Capitalizing on the Use of Bone-Modulating Drugs in the Treatment of Breast Cancer Metastasis

Abstract

Most breast cancer patients have no evidence of metastasis at the time of original diagnosis, yet ~30% of patients experience recurrent disease. Over 90% of cancer deaths occur due to metastasis, and bone is the most common site of breast cancer metastasis. In some clinical trials, adjuvant zoledronic acid (ZA), a bone-targeting agent, increased disease-free survival but responses were nevertheless limited. The reasons for limited responses are unknown and the mechanisms underlying ZA’s protective effect are unclear. Here, using preclinical breast cancer metastasis models, we establish that bone marrow hematopoietic cells harbor tumor suppressive activity in response to ZA. Specifically, ZA renders myeloid/osteoclast progenitor cells (M/OCPs) tumor-suppressive by altering their gene expression profile and lineage potential. Granulocyte-colony stimulating factor (G-CSF) counteracts ZA’s beneficial effects by directing M/OCP differentiation toward osteoclasts, which ablates metastasis suppression.

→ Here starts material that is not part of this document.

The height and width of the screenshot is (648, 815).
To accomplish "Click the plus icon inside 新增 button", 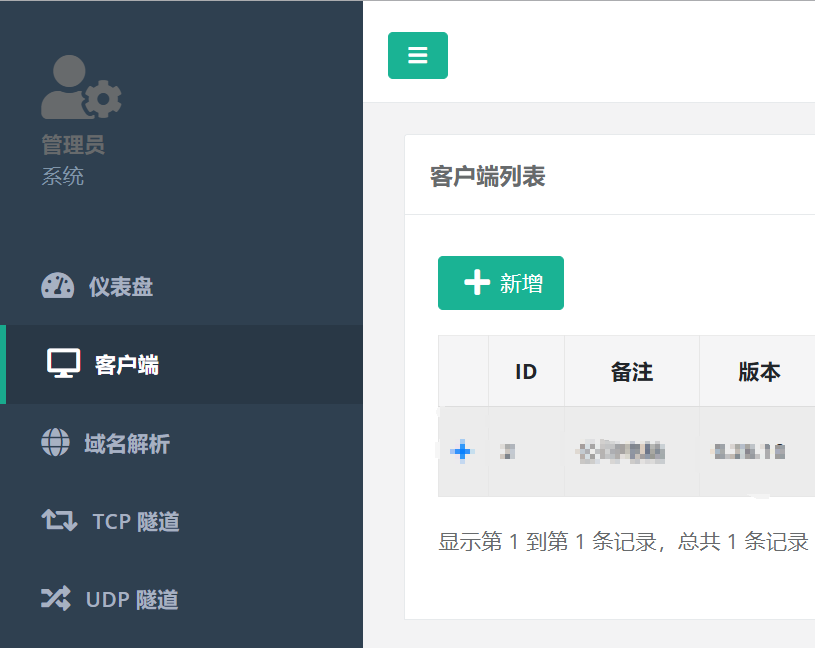I will (477, 283).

Women enrolled in a clinical trial who had plasma G-CSF levels >23 pg/mL at randomization experienced a significant reduction in disease-free survival with adjuvant ZA. Our study lays a foundation for understanding breast cancer patient responses to ZA and suggests that finding ways to capitalize on M/OCP function and differentiation potential would constitute novel therapeutic approaches to prevent or limit metastatic disease in the bone.